> _ЗАДАНИЕ_
Как будет выглядеть фрагмент воспоминаний, начиная с «Николай Михайлович Любимов» и заканчивая «я хочу быть.», если заменить «пережитки» на «реликвии»?

> _ФРАГМЕНТ ВОСПОМИНАНИЙ_
= = =
Читать «Неувядаемый цвет. Книга воспоминаний. Том 1» онлайн - страница 247

Николай Михайлович Любимов

С печальной полуулыбкой говорила она моей матери:

– Вы, Елена Михайловна, Маргарита и я – мы же с вами пережитки, милые, но пережитки.

Она спросила, кем я хочу быть.

– Писателем, – выдавил я из себя, робко покосившись на мать.

– Что ж, дело хорошее. Но только если ты действительно хочешь быть писателем, то не иди на литературный факультет. Вот тебе мой сказ. Во-первых, литературы в высших учебных заведениях сейчас нет – литература низведена до степени служанки «обществоведения». Во-вторых, если у тебя есть к этому призвание, то оно непременно даст о себе знать, а другая профессия тебе не только не помешает, не повредит, а наоборот – поможет. Она расширит твой кругозор, наделит тебя необходимым для писателя жизненным опытом, столкнет со множеством разнообразных типов. Чехов не был бы Чеховым, а Гарин – Гариным, если бы не их медицина и инженерство. У тебя есть влечение еще к чему-нибудь, помимо литературы?
= = =
> _ИСХОДНЫЕ ДАННЫЕ_

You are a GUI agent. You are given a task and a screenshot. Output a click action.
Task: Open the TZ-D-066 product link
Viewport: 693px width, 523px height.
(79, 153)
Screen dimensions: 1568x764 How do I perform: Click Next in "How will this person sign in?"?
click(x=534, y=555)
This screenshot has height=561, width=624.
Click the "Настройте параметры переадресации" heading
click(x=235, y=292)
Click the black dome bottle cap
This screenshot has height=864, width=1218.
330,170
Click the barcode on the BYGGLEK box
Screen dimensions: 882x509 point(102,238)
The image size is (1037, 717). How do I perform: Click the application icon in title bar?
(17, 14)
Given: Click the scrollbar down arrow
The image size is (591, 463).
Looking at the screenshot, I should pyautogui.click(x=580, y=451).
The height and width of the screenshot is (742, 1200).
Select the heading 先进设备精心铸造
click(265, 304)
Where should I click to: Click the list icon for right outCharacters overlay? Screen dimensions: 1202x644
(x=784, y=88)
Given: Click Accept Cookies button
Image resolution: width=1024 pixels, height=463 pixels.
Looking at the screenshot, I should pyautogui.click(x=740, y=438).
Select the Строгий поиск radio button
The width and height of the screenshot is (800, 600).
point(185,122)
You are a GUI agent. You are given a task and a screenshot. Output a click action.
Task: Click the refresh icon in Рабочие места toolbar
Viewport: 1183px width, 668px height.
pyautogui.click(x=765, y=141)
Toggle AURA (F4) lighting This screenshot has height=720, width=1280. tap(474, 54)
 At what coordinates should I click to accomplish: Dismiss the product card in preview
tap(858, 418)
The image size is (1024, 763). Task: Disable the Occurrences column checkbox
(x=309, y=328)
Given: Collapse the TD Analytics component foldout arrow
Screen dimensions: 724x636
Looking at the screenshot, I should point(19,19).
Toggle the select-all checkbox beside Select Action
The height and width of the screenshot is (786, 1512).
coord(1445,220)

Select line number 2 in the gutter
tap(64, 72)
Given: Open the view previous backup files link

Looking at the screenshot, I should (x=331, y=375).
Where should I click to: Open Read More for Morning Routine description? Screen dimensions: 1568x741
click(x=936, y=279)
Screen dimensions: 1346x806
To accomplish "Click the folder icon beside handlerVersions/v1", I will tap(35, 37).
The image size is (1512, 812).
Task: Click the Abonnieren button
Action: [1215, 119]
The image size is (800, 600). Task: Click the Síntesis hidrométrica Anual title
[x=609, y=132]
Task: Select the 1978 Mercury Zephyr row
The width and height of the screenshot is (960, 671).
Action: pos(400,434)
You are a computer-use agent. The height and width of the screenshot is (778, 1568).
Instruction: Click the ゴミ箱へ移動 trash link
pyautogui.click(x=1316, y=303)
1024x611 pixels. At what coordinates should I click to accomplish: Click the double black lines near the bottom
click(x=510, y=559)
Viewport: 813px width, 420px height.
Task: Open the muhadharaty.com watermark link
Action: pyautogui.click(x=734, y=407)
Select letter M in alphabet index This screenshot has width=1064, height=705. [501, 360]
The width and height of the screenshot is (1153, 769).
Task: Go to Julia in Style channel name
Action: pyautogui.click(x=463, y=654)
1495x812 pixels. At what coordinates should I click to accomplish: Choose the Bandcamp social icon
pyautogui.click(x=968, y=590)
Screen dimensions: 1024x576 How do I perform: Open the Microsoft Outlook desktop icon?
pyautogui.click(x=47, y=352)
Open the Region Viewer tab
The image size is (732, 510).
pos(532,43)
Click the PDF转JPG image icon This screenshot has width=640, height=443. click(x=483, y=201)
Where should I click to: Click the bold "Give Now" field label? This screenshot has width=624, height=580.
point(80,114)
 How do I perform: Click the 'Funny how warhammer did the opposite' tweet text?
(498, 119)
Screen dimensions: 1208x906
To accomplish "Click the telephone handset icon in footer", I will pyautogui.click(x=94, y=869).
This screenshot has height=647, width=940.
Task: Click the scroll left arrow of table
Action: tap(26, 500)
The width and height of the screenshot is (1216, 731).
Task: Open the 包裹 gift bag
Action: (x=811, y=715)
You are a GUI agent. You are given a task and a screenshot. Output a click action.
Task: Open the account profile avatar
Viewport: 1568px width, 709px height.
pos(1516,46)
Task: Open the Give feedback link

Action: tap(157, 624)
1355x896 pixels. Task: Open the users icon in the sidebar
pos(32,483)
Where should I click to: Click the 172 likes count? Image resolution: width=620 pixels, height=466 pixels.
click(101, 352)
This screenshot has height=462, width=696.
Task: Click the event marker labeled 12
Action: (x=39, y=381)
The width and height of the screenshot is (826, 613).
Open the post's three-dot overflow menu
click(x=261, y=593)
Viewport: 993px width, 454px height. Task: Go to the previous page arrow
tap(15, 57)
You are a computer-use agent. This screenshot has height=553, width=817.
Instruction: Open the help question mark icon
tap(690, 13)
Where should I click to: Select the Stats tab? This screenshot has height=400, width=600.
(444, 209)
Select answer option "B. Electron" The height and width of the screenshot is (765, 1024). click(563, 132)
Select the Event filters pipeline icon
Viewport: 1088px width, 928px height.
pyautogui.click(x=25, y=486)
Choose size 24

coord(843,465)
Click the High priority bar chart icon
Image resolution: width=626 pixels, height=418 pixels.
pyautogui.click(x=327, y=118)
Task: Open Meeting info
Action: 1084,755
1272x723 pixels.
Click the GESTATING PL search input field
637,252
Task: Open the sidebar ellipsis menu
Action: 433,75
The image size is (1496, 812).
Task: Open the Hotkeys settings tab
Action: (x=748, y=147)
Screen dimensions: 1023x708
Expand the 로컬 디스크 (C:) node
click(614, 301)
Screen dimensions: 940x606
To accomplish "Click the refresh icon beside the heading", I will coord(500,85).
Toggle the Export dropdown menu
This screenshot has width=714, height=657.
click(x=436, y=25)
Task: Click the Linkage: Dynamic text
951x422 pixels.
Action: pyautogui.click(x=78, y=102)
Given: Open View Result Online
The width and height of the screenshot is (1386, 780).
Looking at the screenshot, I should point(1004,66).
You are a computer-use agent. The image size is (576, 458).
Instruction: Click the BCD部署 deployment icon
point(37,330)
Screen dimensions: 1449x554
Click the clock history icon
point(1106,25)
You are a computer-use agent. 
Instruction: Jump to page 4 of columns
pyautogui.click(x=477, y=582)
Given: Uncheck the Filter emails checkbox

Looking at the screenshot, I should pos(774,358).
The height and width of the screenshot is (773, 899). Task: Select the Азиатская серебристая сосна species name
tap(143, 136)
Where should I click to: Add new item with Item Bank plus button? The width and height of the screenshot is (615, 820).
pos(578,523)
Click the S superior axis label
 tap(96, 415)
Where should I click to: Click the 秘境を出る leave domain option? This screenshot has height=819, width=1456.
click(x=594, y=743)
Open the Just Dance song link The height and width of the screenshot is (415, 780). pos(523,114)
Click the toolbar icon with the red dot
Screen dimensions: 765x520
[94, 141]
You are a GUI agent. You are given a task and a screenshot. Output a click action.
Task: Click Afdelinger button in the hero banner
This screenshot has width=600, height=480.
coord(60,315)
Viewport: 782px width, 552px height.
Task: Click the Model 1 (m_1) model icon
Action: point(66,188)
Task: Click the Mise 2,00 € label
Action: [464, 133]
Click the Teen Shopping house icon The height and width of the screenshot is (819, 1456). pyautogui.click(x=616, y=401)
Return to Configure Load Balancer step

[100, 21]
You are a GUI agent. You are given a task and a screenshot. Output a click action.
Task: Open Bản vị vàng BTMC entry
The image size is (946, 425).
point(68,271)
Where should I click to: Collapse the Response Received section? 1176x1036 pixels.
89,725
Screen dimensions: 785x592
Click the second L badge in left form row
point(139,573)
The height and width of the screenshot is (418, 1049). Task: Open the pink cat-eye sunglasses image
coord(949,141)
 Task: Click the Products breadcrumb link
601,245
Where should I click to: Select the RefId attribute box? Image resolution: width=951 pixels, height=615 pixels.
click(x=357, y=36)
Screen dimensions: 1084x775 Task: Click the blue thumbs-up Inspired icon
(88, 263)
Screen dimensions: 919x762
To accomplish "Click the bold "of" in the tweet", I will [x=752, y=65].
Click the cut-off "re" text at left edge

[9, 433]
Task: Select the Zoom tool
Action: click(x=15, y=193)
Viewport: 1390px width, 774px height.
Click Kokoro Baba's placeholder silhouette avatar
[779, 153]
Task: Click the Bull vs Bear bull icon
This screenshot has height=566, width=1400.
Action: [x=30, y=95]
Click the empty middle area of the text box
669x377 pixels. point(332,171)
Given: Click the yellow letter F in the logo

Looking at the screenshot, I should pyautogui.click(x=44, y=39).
= = =
> _РЕЗУЛЬТАТ_
Николай Михайлович Любимов

С печальной полуулыбкой говорила она моей матери:

– Вы, Елена Михайловна, Маргарита и я – мы же с вами реликвии, милые, но реликвии.

Она спросила, кем я хочу быть.